**Quoted text**:
↓
DBM: I’m glad you’ve taken notice of all these hints. Unfortunately, many of us do not know how to hurt the feelings of those who have been good to us, with the truth. And so, we’d rather avoid the awkwardness of an actual conversation. Do not force someone who does not love you to love you.

Xaiden: Thank you, boss

DBM: Participant 186, Ame, left a question for you: ‘Why is the divorce rate so alarming lately and are we too “woke” as a generation to curb this menace?’

Xaiden: I think it’s because both men and women now have increased options. I got married because I felt I was supposed to, as man, but I am realizing I would have been way happier in a regular partnership, or relationship, and not necessarily in a marriage. I will be open to a divorce if my wife wants to.

DBM: It’s your turn to leave a question behind for the next participant.

Xaiden: x2x +19=16x

DBM: Thank you!

Image Credit: Calvin Cowakces

Let’s Talk To Ame – Part II

David Bondze-Mbir (DBM): Thank you for participating. What name would you want to go by? (It can be your real first name or any other name of your choosing)

Participant 186: It’s Ame again!!! 😂

DBM: Hi Ame. How would you describe yourself?

Ame: Hmmm! That is a rather interesting one: a woman who is in love and being loved on and has found her forever home.

DBM: How happy are you on a scale of 1 to 10?

Ame: Now, I am hitting 100/10. Mehnnn!

DBM: Eish! Lol! What do you want to talk about?

Ame: I sincerely don’t have anything pressing to talk about: I have just met someone so amazing and I literally can’t share it with anyone close to me so I will rather share it with you and your followers. I just can’t keep calm about this man and all the emotions I am feeling.
↑
**Job**: According to the interview, what reason does Xaiden give for the alarming divorce rate?

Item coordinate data
↓
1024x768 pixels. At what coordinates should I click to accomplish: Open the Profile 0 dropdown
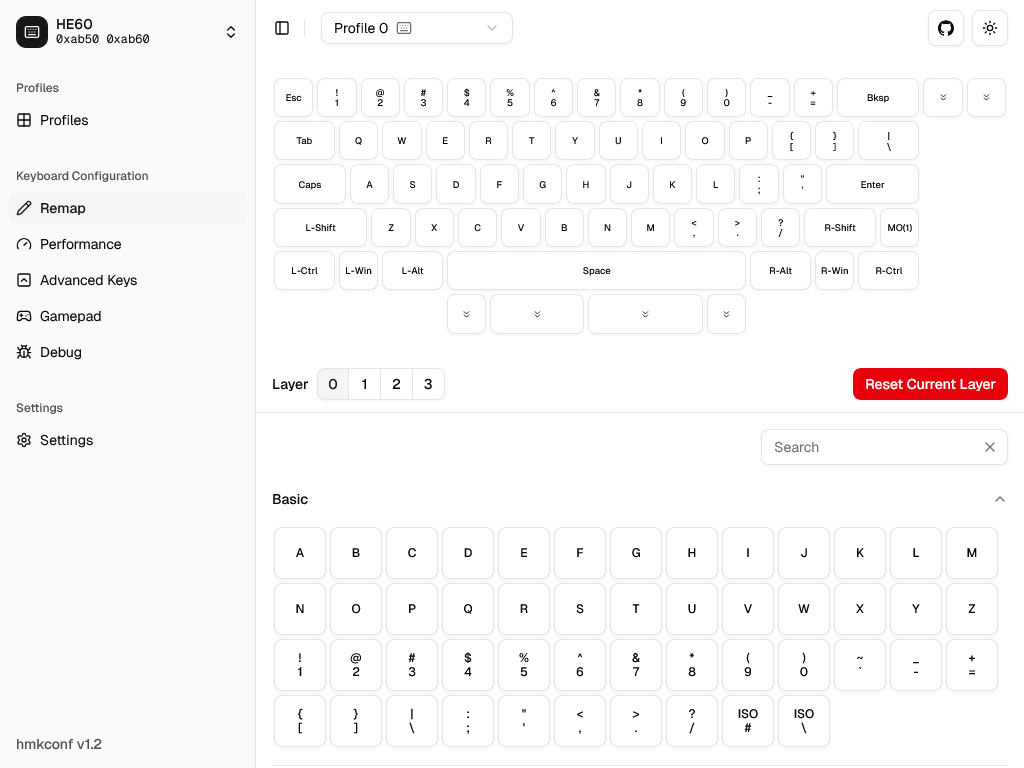[417, 28]
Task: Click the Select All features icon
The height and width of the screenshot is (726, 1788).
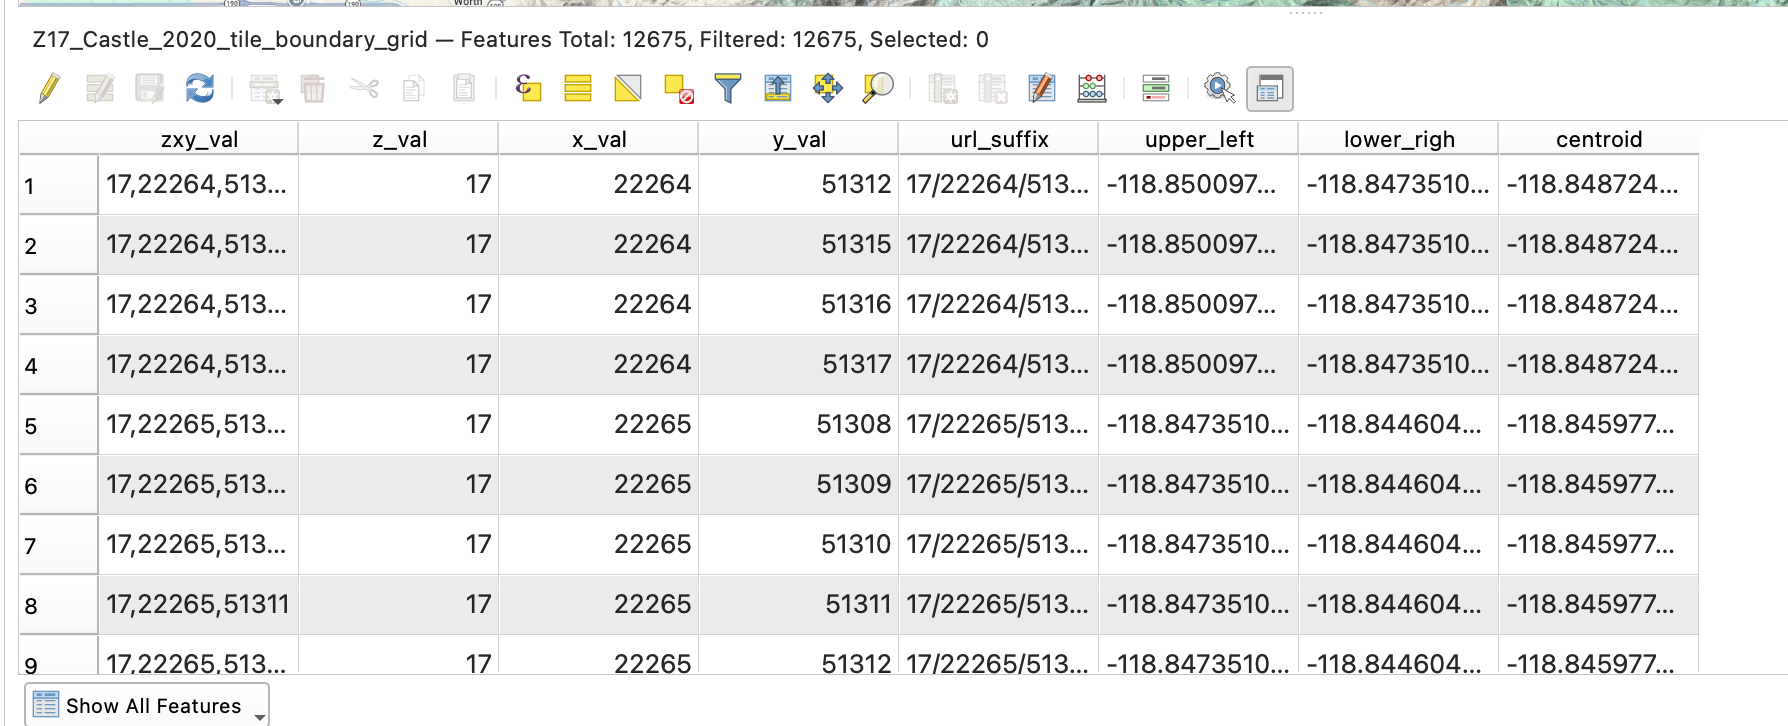Action: [578, 89]
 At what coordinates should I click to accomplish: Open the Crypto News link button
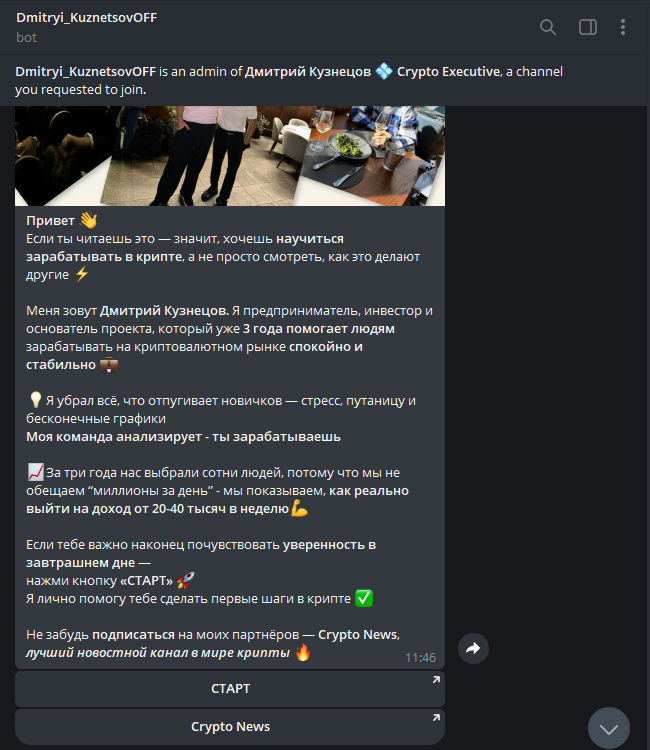coord(230,727)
↑
**Task answer**: Both men and women now have increased options.